In this study, we found that abrogation of DUSP6 was significantly associated with progression from pancreatic intraepithelial neoplasia to the invasive ductal carcinoma, which was quite characteristic and independent of abrogations of other major tumor suppressor genes; the abrogation of CDKN2A was associated with the development of low-grade dysplasia/pancreatic intraepithelial neoplasia-1 and -2, and abrogations of TP53 and SMAD4 were associated with the development of high-grade dysplasia/pancreatic intraepithelial neoplasia-3. The abrogation of SMAD4 was also significantly associated with the invasive phenotype, which was consistent with our previous results demonstrating the suppression of invasiveness after introduction of SMAD4 in SMAD4-null pancreatic cancer cells.35 However, no significant association was observed between the abrogation of DUSP6 and the abrogation of SMAD4 in spite of our previous results showing the frequent concordant losses of 12q and 18q in invasive pancreatic cancer.36 These results suggest that both molecules may associate with the invasive phenotype independently, that is, RAS-MAPK pathway vs TGFß-SMAD pathway, and another molecules might be involved concordantly in invasive phenotypes. The significant association between the abrogation of DUSP6 and the invasive phenotype suggests that DUSP6 serves as a gatekeeper for the progression from pancreatic intraepithelial neoplasia to invasive ductal carcinomas. Fairly preserved/overexpressions of DUSP6 in pancreatic intraepithelial neoplasia are suggested to be a result of accelerating feedback mechanism of suppression of hyperactivated/mutated RAS. Breakdown of the feedback loop indicated by the abrogated expression of DUSP6 may have contributed to progression from pancreatic intraepithelial neoplasia to invasive ductal carcinoma. As we reported previously in the experiment employing cultured pancreatic cancer cells, the abrogation of DUSP6 seems to be associated with the constitutive activation/phosphorylation of MAPK1 synergistically under a gain-of-function mutation of KRAS2,8 which may play a major role in the establishment of invasive ductal carcinoma of the pancreas. Our results indicated that inactivations of CDKN2A, TP53, and SMAD4 were associated with progression of pancreatic intraepithelial neoplasia from low-grade dysplasia to high-grade dysplasia, which was consistent with reports by others.18, 37, 38

We found that expressions of DUSP6 were abrogated in a relatively small fraction of intraductal papillary-mucinous adenoma/borderline lesions, most of which harbored the mutated KRAS2. As we described in the Introduction, we hypothesized that the inactivation of DUSP6 under mutated KRAS2 would induce a pathologic phenotype for the pancreatic carcinogenesis. We can assume that the hypothesis can be applied to initiation of some of intraductal papillary-mucinous neoplasms, although its frequency may be relatively low. However, the potential association of DUSP6 abrogation with an initiation of the intraductal papillary-mucinous neoplasm is of quite different character from that in the pathway through pancreatic intraepithelial neoplasia to the invasive ductal carcinoma, in which DUSP6 abrogation was associated exclusively with the invasive phenotype. Our results suggest that DUSP6 may play a different role in the progression of intraductal papillary-mucinous neoplasms from that of pancreatic intraepithelial neoplasia to the invasive ductal carcinoma.

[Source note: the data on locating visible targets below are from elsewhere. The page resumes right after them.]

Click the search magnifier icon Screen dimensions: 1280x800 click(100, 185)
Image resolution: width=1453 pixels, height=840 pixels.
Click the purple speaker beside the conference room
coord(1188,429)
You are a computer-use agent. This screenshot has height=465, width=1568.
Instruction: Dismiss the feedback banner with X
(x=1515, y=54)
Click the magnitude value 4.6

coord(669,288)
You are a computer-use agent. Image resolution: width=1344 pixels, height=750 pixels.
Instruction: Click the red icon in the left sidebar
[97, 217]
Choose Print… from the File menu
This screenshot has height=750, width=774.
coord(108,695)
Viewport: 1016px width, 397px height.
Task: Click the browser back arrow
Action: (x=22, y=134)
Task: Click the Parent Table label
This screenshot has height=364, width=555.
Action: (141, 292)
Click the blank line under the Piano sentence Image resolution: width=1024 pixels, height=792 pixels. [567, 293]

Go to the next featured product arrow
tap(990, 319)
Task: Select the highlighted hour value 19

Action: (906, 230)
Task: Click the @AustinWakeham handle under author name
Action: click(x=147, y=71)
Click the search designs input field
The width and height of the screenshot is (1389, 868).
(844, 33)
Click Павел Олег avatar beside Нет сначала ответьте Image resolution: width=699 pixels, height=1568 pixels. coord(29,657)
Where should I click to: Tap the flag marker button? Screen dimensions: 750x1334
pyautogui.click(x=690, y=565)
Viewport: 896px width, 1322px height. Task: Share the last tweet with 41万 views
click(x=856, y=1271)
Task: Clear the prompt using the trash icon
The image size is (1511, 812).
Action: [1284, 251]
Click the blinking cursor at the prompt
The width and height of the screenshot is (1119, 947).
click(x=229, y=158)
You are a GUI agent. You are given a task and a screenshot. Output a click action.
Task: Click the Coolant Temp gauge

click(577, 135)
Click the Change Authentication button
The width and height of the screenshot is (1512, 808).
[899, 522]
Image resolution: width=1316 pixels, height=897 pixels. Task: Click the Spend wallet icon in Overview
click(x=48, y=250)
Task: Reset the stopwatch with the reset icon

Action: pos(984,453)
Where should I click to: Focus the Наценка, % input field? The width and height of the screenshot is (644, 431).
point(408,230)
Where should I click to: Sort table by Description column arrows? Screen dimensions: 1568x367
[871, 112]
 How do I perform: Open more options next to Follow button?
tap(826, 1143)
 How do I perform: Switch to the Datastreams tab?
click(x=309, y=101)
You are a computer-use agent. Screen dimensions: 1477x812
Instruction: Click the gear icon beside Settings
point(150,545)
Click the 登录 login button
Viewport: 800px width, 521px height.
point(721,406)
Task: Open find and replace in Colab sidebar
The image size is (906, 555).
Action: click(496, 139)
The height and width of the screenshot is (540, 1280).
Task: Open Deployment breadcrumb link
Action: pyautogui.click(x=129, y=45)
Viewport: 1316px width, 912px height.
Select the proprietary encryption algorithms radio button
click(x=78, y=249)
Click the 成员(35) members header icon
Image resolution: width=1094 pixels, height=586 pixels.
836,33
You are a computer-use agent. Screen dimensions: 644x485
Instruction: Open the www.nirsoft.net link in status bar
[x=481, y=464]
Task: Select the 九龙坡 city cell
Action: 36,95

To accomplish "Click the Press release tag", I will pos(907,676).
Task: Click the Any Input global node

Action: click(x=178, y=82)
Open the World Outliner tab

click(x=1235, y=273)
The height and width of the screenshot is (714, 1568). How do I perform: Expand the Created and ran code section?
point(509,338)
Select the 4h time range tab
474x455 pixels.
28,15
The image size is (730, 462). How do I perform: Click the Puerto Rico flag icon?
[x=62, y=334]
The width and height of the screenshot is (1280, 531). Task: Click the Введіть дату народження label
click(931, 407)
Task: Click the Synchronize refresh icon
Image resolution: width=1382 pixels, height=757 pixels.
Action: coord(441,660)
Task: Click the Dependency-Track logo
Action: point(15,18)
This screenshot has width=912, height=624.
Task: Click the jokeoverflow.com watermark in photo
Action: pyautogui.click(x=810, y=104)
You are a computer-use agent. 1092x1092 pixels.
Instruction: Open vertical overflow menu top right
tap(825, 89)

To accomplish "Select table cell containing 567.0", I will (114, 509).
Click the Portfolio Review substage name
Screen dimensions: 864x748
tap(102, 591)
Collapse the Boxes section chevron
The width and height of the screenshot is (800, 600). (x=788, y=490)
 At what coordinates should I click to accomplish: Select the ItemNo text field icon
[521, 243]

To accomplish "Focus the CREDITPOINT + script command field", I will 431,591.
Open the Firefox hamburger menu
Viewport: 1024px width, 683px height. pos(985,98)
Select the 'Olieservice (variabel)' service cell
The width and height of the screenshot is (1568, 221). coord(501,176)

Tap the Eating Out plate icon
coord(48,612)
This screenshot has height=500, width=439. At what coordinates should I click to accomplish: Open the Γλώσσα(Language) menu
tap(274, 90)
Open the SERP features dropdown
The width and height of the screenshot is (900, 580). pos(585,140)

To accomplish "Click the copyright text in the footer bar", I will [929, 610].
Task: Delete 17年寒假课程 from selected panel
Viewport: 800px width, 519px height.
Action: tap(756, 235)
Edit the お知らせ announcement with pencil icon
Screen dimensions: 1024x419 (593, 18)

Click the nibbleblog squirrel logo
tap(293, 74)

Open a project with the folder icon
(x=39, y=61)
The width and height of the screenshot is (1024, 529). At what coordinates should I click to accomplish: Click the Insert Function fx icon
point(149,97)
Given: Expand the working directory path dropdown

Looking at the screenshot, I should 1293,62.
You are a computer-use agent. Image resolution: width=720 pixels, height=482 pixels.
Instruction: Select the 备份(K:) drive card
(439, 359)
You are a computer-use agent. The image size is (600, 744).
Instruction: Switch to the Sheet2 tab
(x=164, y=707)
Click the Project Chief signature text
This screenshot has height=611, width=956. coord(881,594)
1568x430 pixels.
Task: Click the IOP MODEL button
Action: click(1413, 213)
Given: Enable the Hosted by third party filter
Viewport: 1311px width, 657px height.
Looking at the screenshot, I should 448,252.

We also found that the abrogation of SMAD4 was significantly associated with the ductal invasive phenotype but not with the colloid mucinous invasive phenotype of intraductal papillary-mucinous neoplasms. Although the number of analyzed cases with invasive carcinomas associated with intraductal papillary-mucinous neoplasms was not large, our present results suggest that the invasive ductal phenotype and the invasive colloid mucinous phenotype may be results of progressions through distinct molecular pathways involving SMAD4.

Our recent results indicated that epigenetic mechanisms suppressed expression of DUSP6.39 However, upstream mechanism(s) for this suppression still remains in an open question.